Image: Street art depicting Timebanking in Cardiff, M. Pill 2014.
In Cardiff, capital of Wales in the United Kingdom, austerity governance is playing out on two scales: that of the Cardiff Partnership promoted by the Welsh Government; and of neighbourhood structures and practices adopted by the Cardiff Partnership, orchestrated by Cardiff Council. These strategies and practices follow the discourses of ‘devolution, decentralisation and downloading’ characterising ‘urban austerity’ (Peck, 2012). Following the national collaborative discourse that ‘symbolically’ distinguishes Wales from England, Cardiff Council has sought to cope with austerity politics through enrolling its statutory service-provider partners into the neighbourhood approach and latterly by seeking to enrol citizens, with the inculcation of new governmentalities of (place-based) community and self-reliance. Although there are signs of citizen activists rallying in defence of specific public services and spaces, a generic movement against public expenditure cuts on any scale is lacking, as well as its crossover with the Welsh nationalist movement.

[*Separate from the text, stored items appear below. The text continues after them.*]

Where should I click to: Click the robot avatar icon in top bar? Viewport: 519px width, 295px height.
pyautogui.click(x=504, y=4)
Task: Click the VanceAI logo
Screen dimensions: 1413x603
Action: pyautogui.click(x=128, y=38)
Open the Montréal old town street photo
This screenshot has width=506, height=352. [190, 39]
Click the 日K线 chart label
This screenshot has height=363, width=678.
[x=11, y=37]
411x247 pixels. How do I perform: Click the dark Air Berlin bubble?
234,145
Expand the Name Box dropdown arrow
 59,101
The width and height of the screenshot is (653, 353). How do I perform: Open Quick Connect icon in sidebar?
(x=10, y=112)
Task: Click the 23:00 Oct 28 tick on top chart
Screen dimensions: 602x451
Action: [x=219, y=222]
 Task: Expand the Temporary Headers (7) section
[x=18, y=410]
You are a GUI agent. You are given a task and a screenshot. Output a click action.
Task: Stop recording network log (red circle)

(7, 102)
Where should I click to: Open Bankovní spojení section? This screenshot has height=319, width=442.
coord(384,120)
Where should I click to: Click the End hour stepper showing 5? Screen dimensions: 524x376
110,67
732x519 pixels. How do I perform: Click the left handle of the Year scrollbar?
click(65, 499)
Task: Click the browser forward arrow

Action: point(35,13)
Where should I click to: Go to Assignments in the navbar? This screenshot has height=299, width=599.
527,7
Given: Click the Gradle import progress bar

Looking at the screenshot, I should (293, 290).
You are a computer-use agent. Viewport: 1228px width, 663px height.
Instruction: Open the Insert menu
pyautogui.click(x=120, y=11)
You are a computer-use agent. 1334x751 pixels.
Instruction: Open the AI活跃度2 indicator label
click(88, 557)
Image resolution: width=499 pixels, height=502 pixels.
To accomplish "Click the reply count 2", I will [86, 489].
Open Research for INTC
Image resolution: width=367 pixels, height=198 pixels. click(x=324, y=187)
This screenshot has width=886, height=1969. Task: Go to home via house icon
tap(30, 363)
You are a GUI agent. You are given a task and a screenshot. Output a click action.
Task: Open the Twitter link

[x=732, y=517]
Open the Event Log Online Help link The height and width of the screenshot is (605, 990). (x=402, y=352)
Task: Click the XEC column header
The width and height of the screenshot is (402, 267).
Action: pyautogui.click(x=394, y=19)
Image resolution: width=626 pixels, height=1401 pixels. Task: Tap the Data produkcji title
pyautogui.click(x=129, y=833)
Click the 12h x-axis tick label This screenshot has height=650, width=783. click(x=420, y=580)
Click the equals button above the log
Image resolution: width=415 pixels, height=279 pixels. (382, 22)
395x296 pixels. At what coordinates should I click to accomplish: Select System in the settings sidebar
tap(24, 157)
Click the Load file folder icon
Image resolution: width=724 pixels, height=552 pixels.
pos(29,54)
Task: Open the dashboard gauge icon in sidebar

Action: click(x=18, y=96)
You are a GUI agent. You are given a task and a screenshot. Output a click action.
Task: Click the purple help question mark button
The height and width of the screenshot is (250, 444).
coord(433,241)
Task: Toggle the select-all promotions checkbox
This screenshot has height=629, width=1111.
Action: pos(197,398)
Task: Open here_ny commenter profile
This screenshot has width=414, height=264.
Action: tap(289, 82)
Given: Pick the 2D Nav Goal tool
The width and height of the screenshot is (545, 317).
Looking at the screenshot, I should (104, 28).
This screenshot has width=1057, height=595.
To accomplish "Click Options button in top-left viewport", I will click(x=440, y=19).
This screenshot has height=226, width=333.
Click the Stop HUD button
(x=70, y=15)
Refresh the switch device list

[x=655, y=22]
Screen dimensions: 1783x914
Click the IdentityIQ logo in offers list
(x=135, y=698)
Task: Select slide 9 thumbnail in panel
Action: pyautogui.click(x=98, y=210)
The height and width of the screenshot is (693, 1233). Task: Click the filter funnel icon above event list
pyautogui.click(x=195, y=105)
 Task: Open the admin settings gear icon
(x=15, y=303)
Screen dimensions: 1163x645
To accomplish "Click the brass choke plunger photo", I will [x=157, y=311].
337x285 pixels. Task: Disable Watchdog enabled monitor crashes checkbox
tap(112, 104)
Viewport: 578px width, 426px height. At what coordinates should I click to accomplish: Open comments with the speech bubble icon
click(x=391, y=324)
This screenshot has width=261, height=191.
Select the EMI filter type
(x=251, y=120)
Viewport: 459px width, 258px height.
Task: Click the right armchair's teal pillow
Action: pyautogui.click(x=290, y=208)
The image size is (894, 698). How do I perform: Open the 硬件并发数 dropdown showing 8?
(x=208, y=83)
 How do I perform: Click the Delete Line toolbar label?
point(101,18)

The chapter will show how the city experiences a mix of trajectories of participatory governance under austerity (Blanco and Davies, this volume), especially those of ‘continuity’ and ‘retrenchment’. ‘Enhancement’ can be discerned in the facilitation of community group/ third sector organisation engagement in co-production of or self-provisioning for community and social needs at a neighbourhood level, including some indications of ‘innovation’. Such enhancement of participation can be critiqued as being for the narrow, instrumental purpose of management of service provision.
However, the beliefs and practices of government officials, community/third sector organisations (TSOs) and citizens show a mix of arrangements that combine formal and informal practices, providing a picture with subtleties that the aggregate blanket of neoliberalism under ‘austerity urbanism’ often overlooks. By focusing on the work of Newman (2009; 2013) and Skelcher and Smith (2014), the chapter will unpack this detail by drawing on the concepts of ‘hybridity’ and ‘assemblage’ to reveal a more complex and subtle positioning on a continuum, which generally locates co-optation and resistance as the two opposite ends. Dichotomies such as insider versus outsider roles, and of tensions in community/TSOs between servicing government requirements and retaining their social mission, are blurred. Hence, Cardiff can be viewed as a ‘landscape of antagonism’ (Newman, 2013) constructed through dynamics that reflect the interplay of the city’s dominant neoliberal rationalities combined with ‘residual elements’ and ’emerging repertoires’ developed by community/TSOs .
Research in Cardiff illustrates that contesting discourses and interpretations play out at the individual as well as organisational level, with officers of hybrid organisations wearing ‘two hats’ to deal with the ‘self-work’ of reconciling personal commitments with the organisational rationalities of austerity governance. This interplay has given rise, albeit limited, to innovations, such as ‘timebanking’, which could potentially be up-scaled as alternatives within the dominant, boosterist approach pursued by the city’s political elite.